WTA closes gender gap in prizes at Wimbledon

ST. PETERSBURG, FL: Wimbledon's recent decision to award equal prize money to men and women came after more than a year of strategic PR work by the Sony Ericsson WTA (Women's Tennis Association) Tour.

ST. PETERSBURG, FL: Wimbledon's recent decision to award equal prize money to men and women came after more than a year of strategic PR work by the Sony Ericsson WTA (Women's Tennis Association) Tour.

Working with Cohn & Wolfe in the UK, WTA worked with such current players as Venus Williams and Maria Sharapova, as well as former greats Billie Jean King, Martina Navratilova, and Chris Evert, to target UK media and influentials, said Andrew Walker, WTA VP of communications.

One event, hosted by Virgin CEO and WTA global advisory council member Richard Branson, featured Williams and Sharapova holding up the numbers representing the difference in Wimbledon prize money over the past 10 years. Williams also wrote an Op-Ed for The Times (of London).

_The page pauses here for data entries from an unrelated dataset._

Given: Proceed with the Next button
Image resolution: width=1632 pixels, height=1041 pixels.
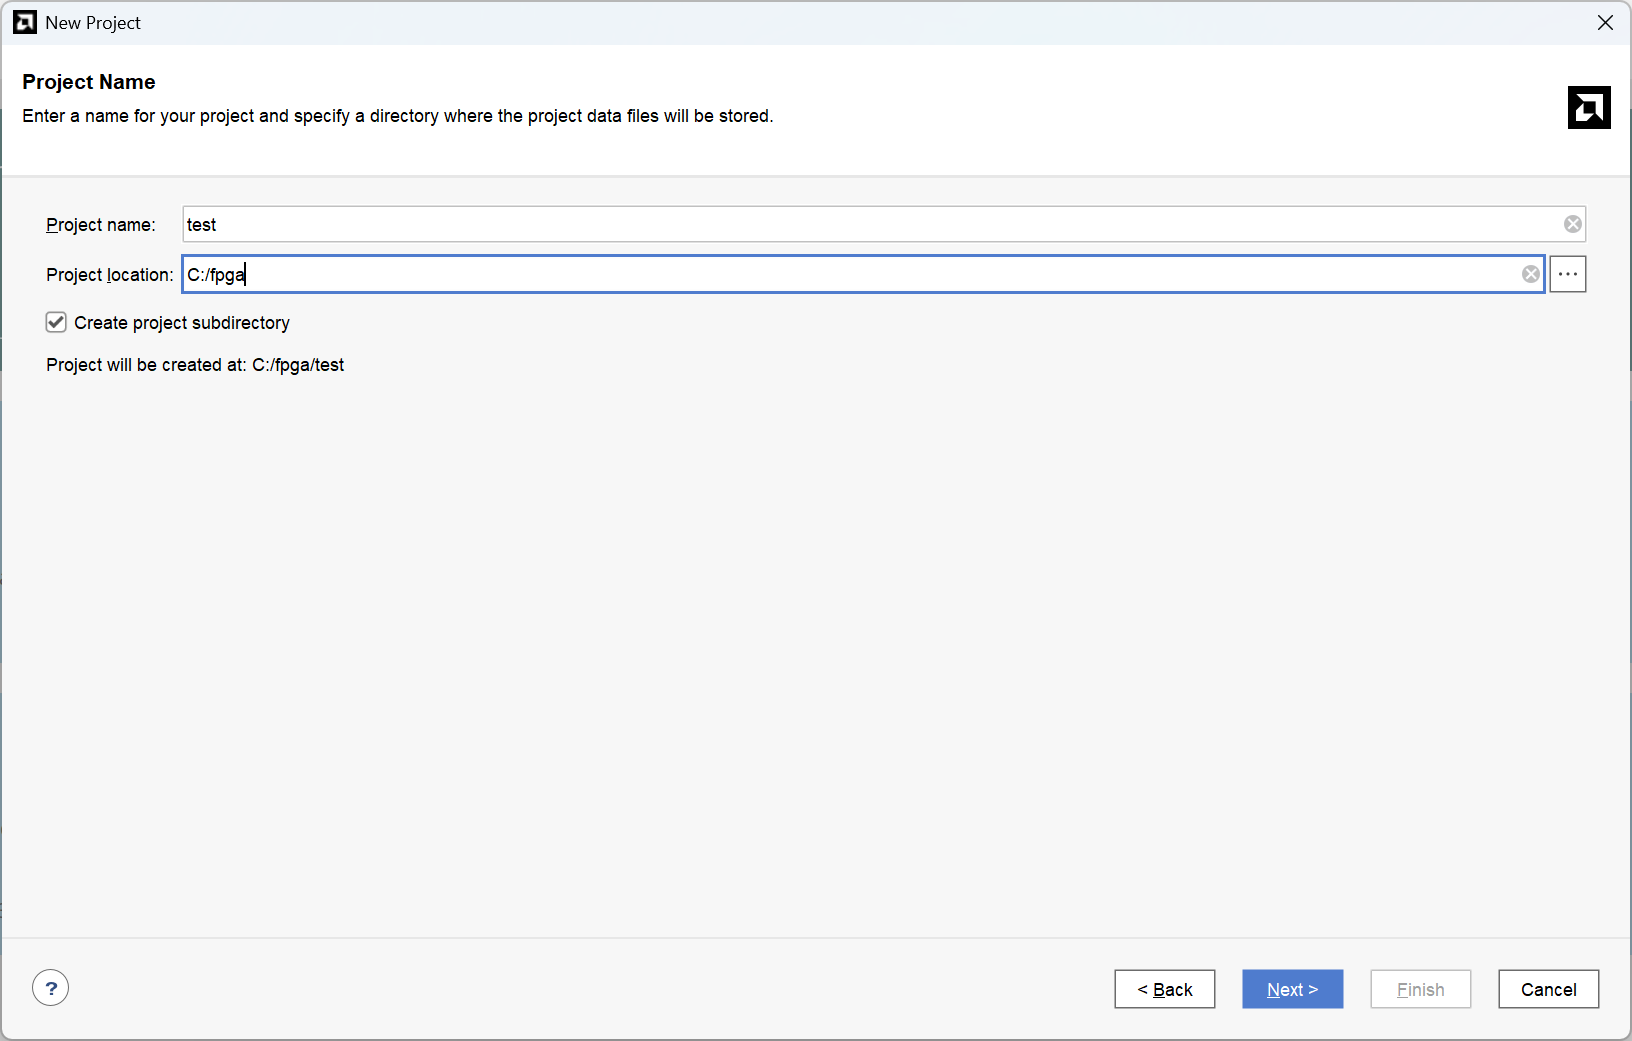Looking at the screenshot, I should click(x=1292, y=989).
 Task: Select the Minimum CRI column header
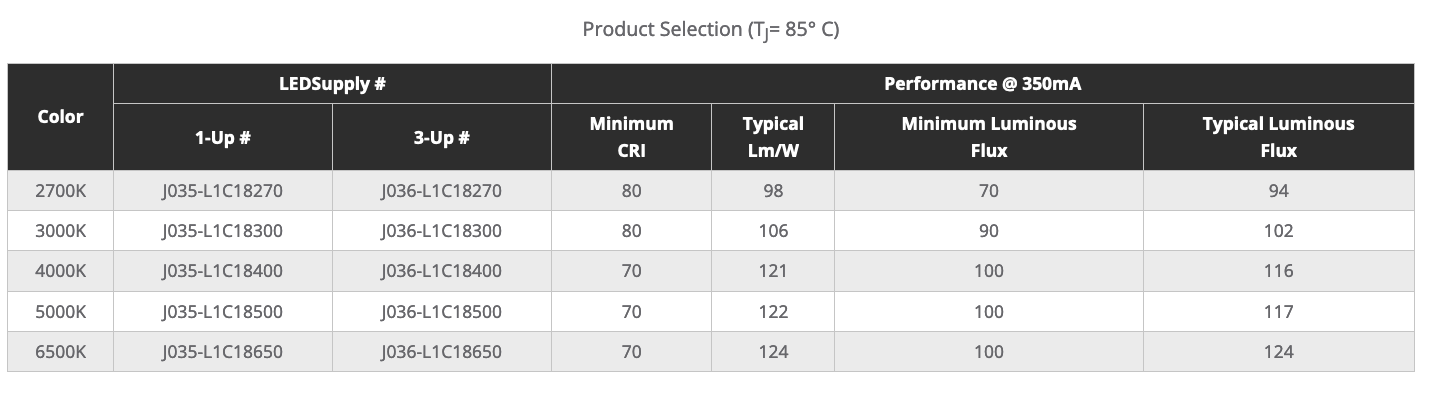631,137
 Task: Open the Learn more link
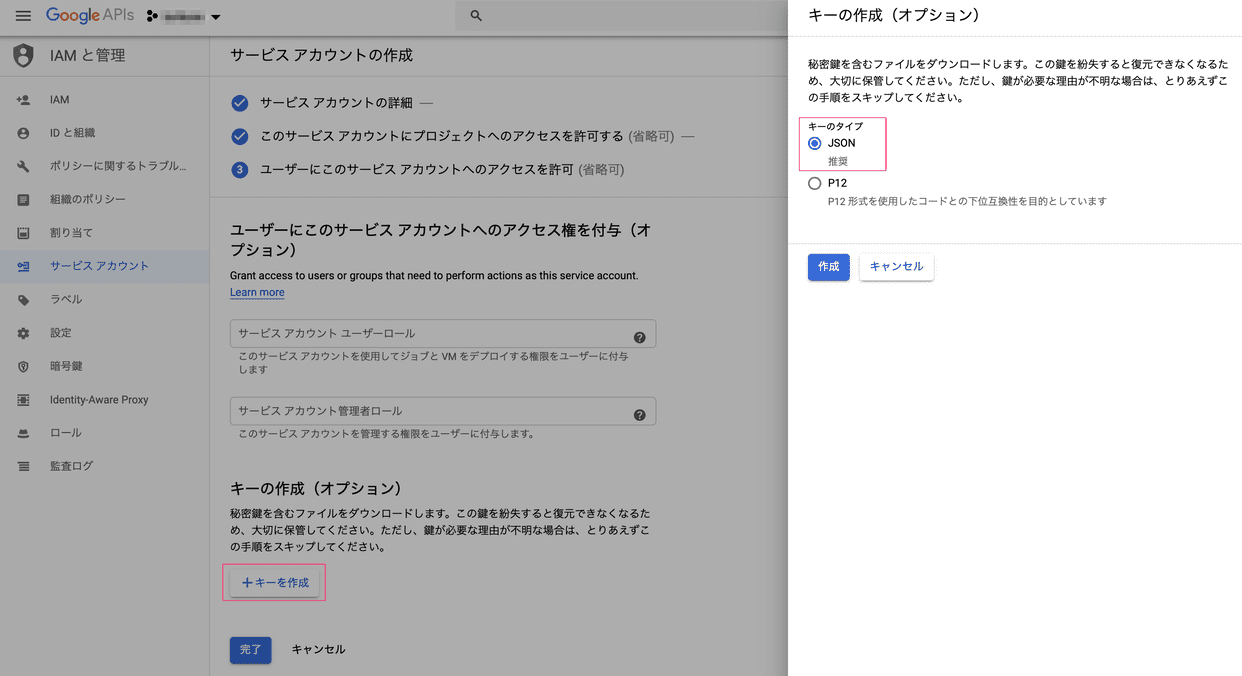[x=256, y=292]
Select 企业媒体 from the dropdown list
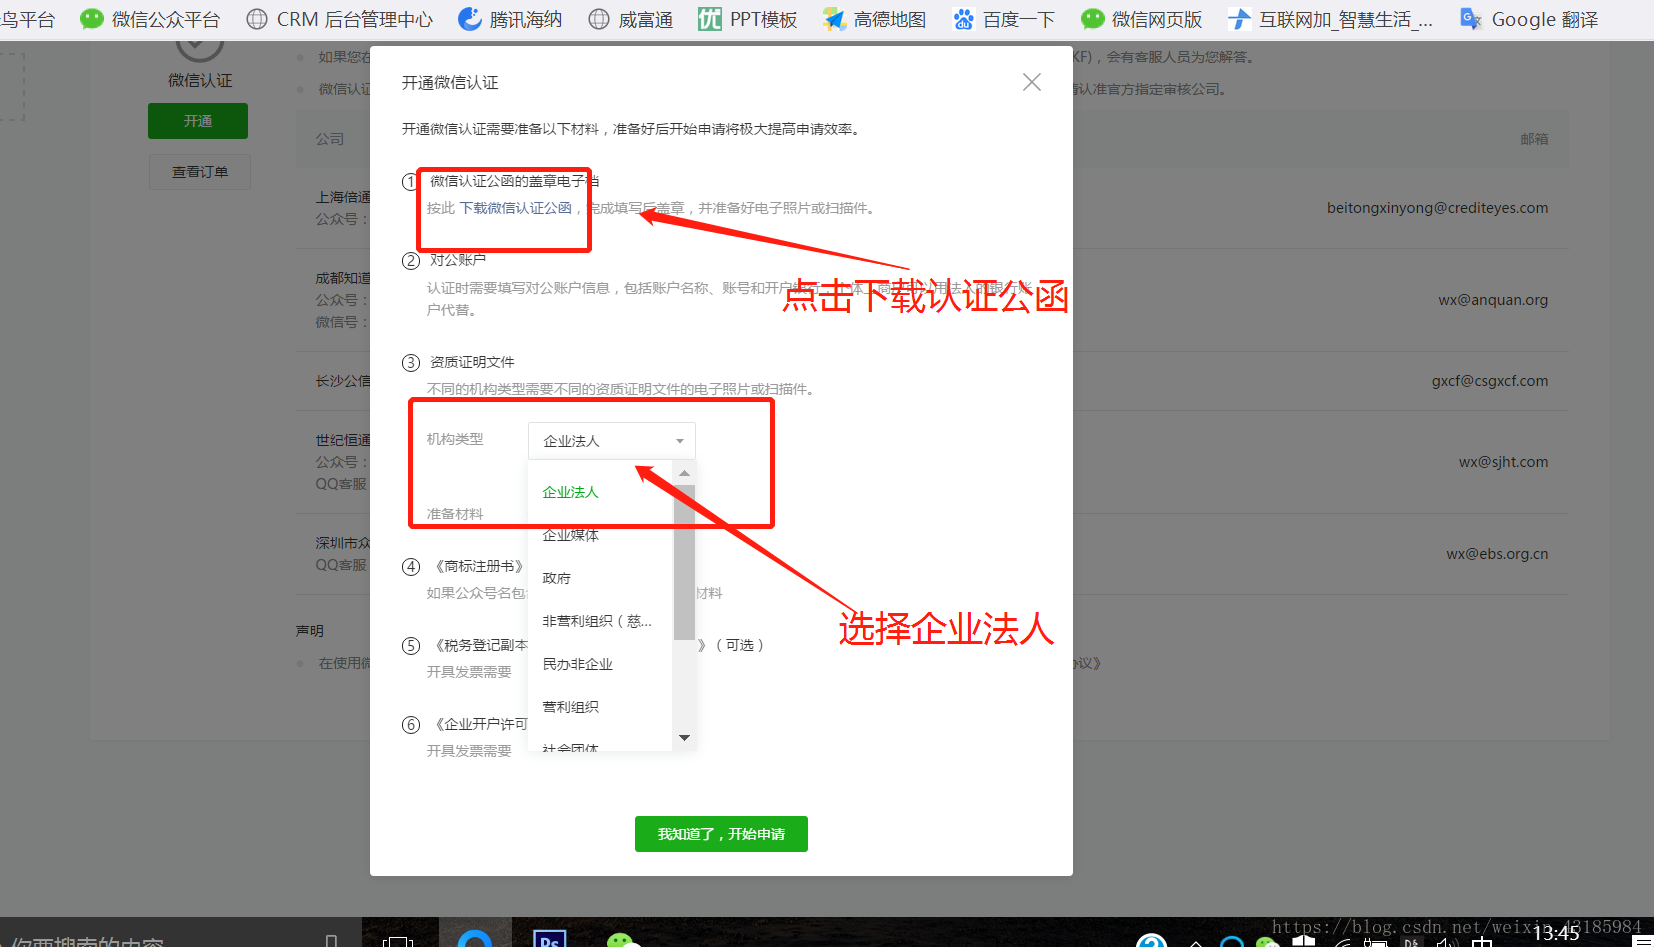This screenshot has width=1654, height=947. [570, 535]
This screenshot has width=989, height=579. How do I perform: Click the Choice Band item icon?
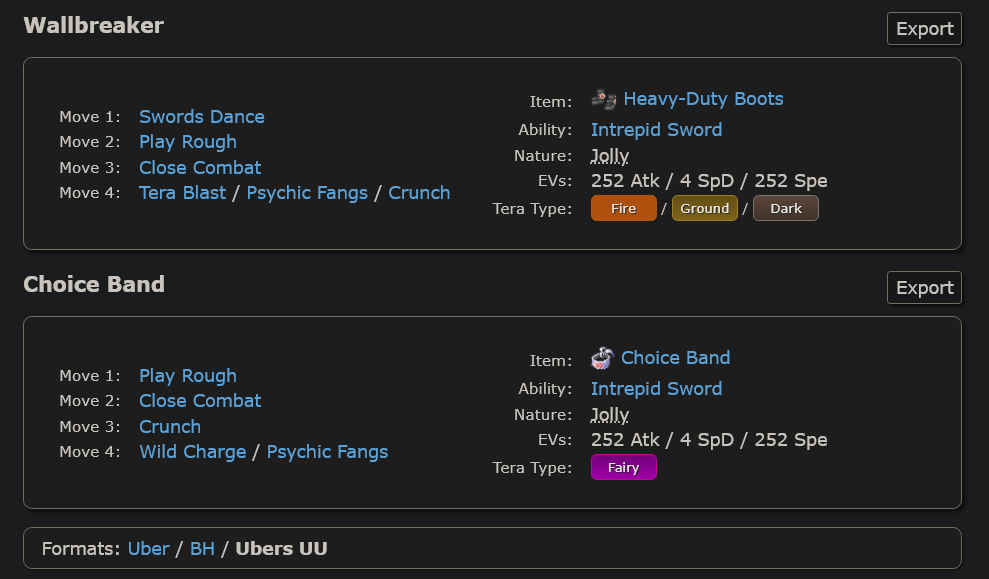click(602, 358)
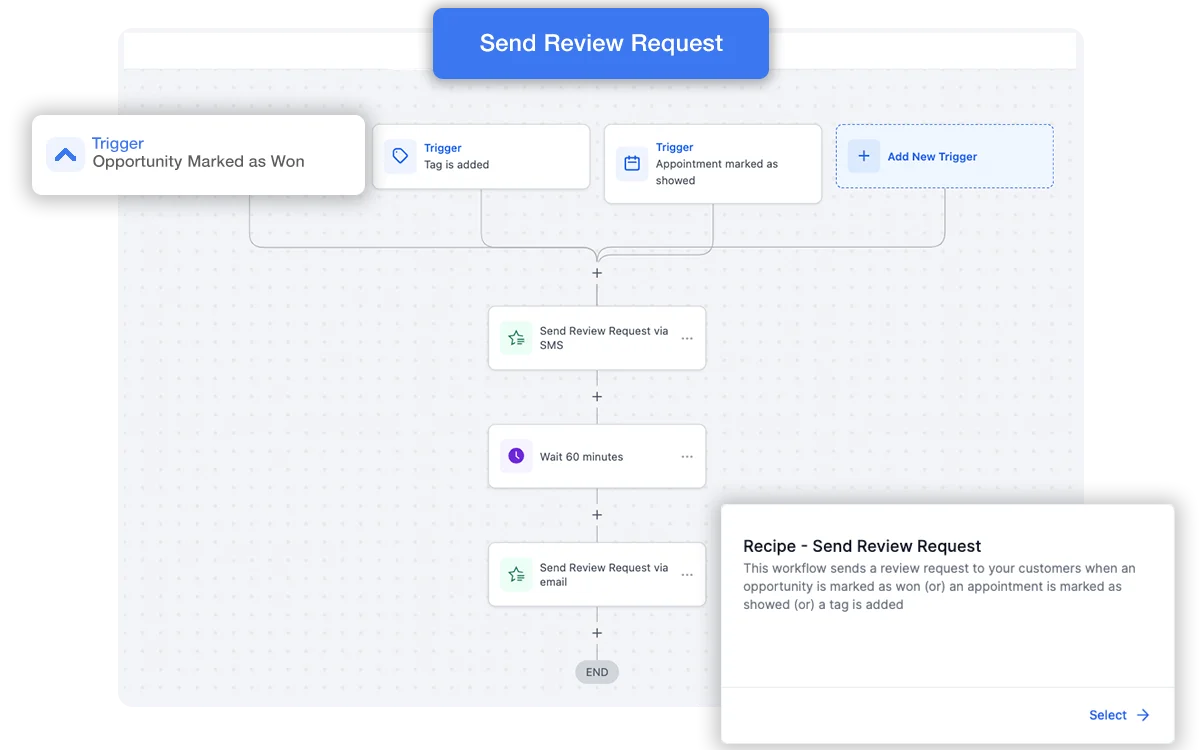Screen dimensions: 1200x750
Task: Open options menu on 'Send Review Request via SMS'
Action: tap(687, 338)
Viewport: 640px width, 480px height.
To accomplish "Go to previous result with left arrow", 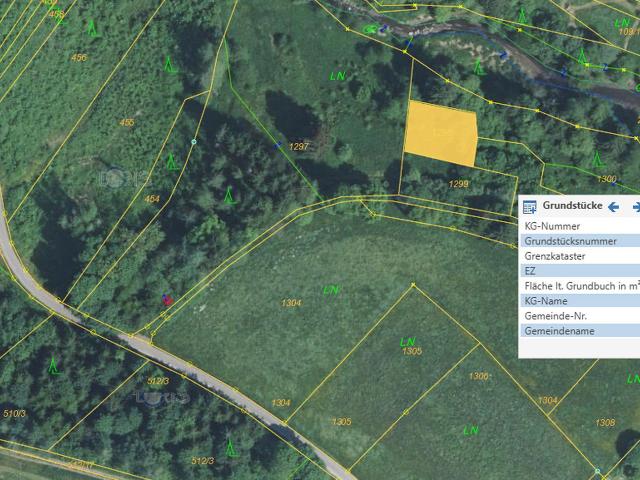I will point(613,207).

Walker said the PR team also reached out to prominent UK politicians, including London Mayor Ken Livingstone, asking them to write letters of support to the Wimbledon board.

"The messaging was pretty basic: If you agree, there are a number of things you can do to help support this cause," Walker said. For example, Conservative Party leader David Cameron appeared on popular talk show Friday Night with Jonathan Ross to show his support.

Walker noted that the issue of equal prize money has always been important to the WTA. But while previous efforts have been successful in narrowing the gap between men's and women's prizes for Wimbledon, the organization was reluctant to make it equal.

He said that when WTA CEO Larry Scott joined in 2003, it decided on a behind-the-scenes approach in addressing the issue with Wimbledon. It tried the same strategy in 2004 and 2005 to no avail.

"We changed tactics and decided that we were going to shift... to a more public PR campaign approach," Walker said.

Of the other Grand Slam events, the US Open decided to award equal prize money in 1973, the Australian Open did the same in 1991, and, in 2006, the French Open announced it would award the winners equal prize money, but a disparity still exists for finalists.

Walker said the WTA will keep targeting the French Open.

"Until they are offering women equal prize money, we'll continue to make our case," he said.